++++ Data in this exercise

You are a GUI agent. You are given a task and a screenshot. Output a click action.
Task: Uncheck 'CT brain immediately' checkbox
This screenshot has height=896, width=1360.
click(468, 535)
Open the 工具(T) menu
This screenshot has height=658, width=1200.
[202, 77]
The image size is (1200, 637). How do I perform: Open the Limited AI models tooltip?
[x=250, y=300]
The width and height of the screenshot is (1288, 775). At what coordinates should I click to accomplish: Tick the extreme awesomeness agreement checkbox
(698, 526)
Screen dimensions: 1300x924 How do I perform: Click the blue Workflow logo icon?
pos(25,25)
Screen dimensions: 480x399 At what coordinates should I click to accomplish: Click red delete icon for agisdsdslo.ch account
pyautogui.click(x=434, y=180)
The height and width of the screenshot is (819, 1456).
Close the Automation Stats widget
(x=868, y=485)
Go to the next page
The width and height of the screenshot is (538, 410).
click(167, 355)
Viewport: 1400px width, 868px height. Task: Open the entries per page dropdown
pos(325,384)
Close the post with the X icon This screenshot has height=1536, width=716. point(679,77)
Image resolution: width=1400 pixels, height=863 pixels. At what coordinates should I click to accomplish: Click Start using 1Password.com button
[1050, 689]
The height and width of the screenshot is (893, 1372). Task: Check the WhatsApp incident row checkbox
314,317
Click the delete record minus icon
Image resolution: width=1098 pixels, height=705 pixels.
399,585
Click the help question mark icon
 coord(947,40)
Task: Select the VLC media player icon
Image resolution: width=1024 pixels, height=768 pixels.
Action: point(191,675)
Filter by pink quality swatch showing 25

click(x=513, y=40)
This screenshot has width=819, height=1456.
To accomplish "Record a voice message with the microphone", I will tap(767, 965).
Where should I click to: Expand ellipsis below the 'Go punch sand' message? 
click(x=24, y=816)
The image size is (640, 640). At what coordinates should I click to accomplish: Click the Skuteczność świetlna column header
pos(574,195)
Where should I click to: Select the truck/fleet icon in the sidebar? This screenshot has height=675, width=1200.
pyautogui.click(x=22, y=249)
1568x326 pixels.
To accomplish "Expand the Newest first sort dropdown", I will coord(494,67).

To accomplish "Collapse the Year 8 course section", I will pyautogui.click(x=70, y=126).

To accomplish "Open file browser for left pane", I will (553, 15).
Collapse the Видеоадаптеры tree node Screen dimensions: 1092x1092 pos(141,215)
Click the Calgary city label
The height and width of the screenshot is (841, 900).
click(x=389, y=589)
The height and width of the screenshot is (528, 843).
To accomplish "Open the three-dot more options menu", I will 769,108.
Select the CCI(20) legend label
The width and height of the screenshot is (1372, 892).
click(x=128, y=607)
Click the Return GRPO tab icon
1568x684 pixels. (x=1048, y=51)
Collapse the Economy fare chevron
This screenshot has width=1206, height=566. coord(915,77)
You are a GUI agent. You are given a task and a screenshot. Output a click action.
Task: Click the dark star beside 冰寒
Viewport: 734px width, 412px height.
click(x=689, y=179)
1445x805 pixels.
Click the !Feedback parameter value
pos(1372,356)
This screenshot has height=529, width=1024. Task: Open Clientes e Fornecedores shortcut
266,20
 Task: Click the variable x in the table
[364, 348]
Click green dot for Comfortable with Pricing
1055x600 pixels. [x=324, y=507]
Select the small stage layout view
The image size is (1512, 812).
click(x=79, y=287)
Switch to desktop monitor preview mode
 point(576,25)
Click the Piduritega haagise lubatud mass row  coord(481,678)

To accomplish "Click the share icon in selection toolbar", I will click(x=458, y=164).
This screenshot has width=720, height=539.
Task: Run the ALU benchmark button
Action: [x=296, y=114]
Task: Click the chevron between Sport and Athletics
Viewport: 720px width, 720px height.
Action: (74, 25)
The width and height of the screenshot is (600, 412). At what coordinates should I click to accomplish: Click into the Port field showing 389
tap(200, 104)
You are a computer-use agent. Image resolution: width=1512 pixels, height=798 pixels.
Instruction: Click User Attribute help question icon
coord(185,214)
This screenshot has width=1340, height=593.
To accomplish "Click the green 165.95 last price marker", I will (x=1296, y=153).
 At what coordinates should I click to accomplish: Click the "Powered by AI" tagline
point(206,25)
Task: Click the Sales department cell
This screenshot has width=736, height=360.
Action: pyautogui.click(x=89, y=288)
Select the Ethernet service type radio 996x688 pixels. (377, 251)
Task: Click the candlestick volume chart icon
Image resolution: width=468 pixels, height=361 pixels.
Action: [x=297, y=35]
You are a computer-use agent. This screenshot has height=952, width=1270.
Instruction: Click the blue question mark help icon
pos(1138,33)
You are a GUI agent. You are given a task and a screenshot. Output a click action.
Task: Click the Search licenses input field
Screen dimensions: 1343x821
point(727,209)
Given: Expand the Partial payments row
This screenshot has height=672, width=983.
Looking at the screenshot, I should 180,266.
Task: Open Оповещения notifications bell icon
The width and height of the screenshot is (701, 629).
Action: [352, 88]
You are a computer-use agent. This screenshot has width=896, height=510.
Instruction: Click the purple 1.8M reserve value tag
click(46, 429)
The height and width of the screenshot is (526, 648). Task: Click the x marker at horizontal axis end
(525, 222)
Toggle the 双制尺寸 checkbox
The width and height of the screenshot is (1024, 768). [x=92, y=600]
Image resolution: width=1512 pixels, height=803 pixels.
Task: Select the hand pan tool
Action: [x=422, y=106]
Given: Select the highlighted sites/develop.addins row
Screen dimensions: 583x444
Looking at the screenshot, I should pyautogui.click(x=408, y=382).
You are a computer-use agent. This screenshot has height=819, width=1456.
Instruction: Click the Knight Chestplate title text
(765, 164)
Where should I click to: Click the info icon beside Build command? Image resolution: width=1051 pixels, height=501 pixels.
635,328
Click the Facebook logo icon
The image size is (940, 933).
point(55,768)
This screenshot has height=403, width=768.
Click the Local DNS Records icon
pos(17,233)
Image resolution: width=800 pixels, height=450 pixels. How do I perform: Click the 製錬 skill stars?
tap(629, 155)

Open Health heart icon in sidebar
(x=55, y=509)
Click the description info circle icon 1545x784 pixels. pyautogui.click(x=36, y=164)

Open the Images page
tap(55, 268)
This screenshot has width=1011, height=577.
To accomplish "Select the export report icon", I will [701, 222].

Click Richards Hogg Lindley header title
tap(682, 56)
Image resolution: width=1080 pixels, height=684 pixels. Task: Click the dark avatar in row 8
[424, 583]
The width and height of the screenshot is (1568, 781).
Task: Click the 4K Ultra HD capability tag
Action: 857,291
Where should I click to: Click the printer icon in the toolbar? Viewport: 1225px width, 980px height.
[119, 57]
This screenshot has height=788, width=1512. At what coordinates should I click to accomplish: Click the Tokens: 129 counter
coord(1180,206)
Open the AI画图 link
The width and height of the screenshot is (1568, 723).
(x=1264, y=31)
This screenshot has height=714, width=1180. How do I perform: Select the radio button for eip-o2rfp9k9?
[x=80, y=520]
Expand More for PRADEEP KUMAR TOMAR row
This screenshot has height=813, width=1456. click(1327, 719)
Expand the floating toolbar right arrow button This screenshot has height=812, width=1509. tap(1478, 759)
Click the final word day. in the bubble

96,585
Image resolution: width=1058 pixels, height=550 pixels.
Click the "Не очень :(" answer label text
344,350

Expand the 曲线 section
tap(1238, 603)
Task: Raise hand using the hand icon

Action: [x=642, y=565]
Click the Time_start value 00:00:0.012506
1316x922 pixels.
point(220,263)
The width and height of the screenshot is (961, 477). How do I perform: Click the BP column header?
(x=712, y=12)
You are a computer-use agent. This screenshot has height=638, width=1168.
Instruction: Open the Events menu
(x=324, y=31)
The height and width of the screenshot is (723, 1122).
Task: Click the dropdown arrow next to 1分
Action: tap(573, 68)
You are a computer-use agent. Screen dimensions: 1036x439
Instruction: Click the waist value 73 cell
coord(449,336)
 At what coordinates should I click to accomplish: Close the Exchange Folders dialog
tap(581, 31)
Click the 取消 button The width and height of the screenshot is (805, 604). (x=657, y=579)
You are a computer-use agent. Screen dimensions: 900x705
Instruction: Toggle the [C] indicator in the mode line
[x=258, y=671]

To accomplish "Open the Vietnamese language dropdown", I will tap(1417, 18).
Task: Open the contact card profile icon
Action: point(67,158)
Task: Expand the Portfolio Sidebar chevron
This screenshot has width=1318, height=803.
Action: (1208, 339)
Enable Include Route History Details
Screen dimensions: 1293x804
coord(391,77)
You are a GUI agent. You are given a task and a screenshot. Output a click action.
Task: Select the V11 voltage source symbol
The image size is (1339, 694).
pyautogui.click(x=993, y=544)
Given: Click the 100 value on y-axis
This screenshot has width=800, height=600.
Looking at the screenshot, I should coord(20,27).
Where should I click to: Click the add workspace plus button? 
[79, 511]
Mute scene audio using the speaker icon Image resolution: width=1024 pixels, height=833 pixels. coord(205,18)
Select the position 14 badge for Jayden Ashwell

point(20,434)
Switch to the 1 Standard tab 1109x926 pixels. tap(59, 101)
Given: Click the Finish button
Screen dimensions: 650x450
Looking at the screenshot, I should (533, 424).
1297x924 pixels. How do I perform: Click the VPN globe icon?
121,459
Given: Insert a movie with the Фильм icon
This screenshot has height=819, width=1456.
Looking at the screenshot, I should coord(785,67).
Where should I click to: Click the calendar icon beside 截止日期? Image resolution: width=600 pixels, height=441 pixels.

++++++++

[Exercise]: Turn the lines of the listing above, from the line containing "Where should I click to: Click the printer" through the line containing "Action: point(67,158)", inclusive, into a JSON list of strings with one string per line, leaving out blank lines.

[Complete response]:
[
  "Where should I click to: Click the printer icon in the toolbar? Viewport: 1225px width, 980px height.",
  "[119, 57]",
  "This screenshot has height=788, width=1512. At what coordinates should I click to accomplish: Click the Tokens: 129 counter",
  "coord(1180,206)",
  "Open the AI画图 link",
  "The width and height of the screenshot is (1568, 723).",
  "(x=1264, y=31)",
  "This screenshot has height=714, width=1180. How do I perform: Select the radio button for eip-o2rfp9k9?",
  "[x=80, y=520]",
  "Expand More for PRADEEP KUMAR TOMAR row",
  "This screenshot has height=813, width=1456. click(1327, 719)",
  "Expand the floating toolbar right arrow button This screenshot has height=812, width=1509. tap(1478, 759)",
  "Click the final word day. in the bubble",
  "96,585",
  "Image resolution: width=1058 pixels, height=550 pixels.",
  "Click the \"Не очень :(\" answer label text",
  "344,350",
  "Expand the 曲线 section",
  "tap(1238, 603)",
  "Task: Raise hand using the hand icon",
  "Action: [x=642, y=565]",
  "Click the Time_start value 00:00:0.012506",
  "1316x922 pixels.",
  "point(220,263)",
  "The width and height of the screenshot is (961, 477). How do I perform: Click the BP column header?",
  "(x=712, y=12)",
  "You are a computer-use agent. This screenshot has height=638, width=1168.",
  "Instruction: Open the Events menu",
  "(x=324, y=31)",
  "The height and width of the screenshot is (723, 1122).",
  "Task: Click the dropdown arrow next to 1分",
  "Action: tap(573, 68)",
  "You are a computer-use agent. Screen dimensions: 1036x439",
  "Instruction: Click the waist value 73 cell",
  "coord(449,336)",
  " At what coordinates should I click to accomplish: Close the Exchange Folders dialog",
  "tap(581, 31)",
  "Click the 取消 button The width and height of the screenshot is (805, 604). (x=657, y=579)",
  "You are a computer-use agent. Screen dimensions: 900x705",
  "Instruction: Toggle the [C] indicator in the mode line",
  "[x=258, y=671]",
  "To accomplish \"Open the Vietnamese language dropdown\", I will tap(1417, 18).",
  "Task: Open the contact card profile icon",
  "Action: point(67,158)"
]